[DATA FOR REVIEW — start]

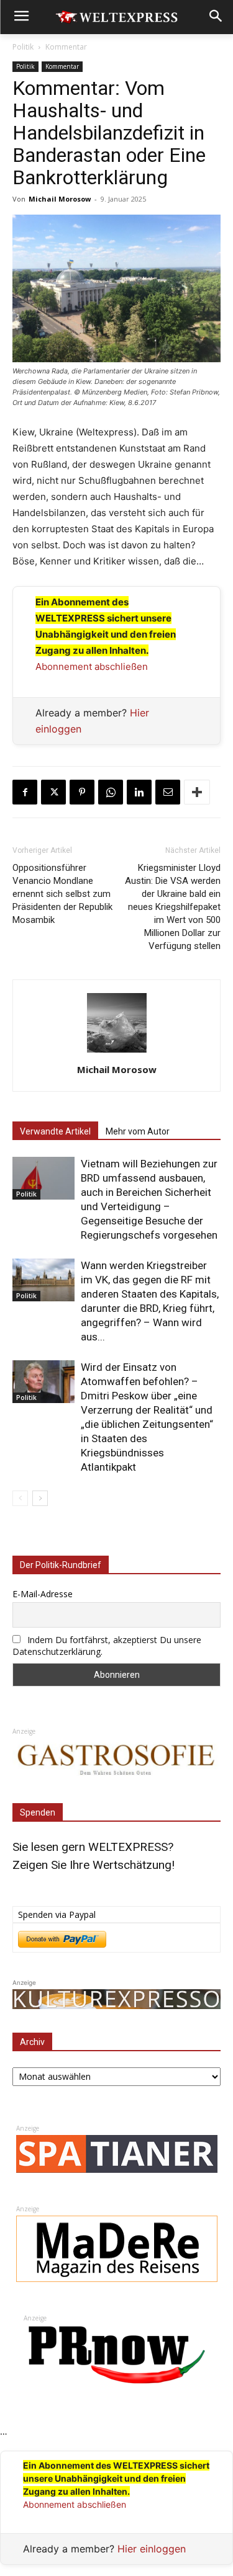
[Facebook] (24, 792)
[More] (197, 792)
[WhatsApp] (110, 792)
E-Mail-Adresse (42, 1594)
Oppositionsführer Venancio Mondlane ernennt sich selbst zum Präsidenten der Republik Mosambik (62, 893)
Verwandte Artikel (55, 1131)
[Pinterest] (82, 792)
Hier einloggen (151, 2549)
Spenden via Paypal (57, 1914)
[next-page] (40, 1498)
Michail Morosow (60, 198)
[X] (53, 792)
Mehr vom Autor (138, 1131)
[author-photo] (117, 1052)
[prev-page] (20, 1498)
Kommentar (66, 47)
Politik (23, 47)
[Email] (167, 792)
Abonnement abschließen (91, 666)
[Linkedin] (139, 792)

[DATA FOR REVIEW — finish]

▶ _TASK OBJECTIVE_: Output exactly the lines between the one containing "[More] (197, 792)" and the final line above, both inclusive.

▶ _REPLY TO THE EXERCISE_:
[More] (197, 792)
[WhatsApp] (110, 792)
E-Mail-Adresse (42, 1594)
Oppositionsführer Venancio Mondlane ernennt sich selbst zum Präsidenten der Republik Mosambik (62, 893)
Verwandte Artikel (55, 1131)
[Pinterest] (82, 792)
Hier einloggen (151, 2549)
Spenden via Paypal (57, 1914)
[next-page] (40, 1498)
Michail Morosow (60, 198)
[X] (53, 792)
Mehr vom Autor (138, 1131)
[author-photo] (117, 1052)
[prev-page] (20, 1498)
Kommentar (66, 47)
Politik (23, 47)
[Email] (167, 792)
Abonnement abschließen (91, 666)
[Linkedin] (139, 792)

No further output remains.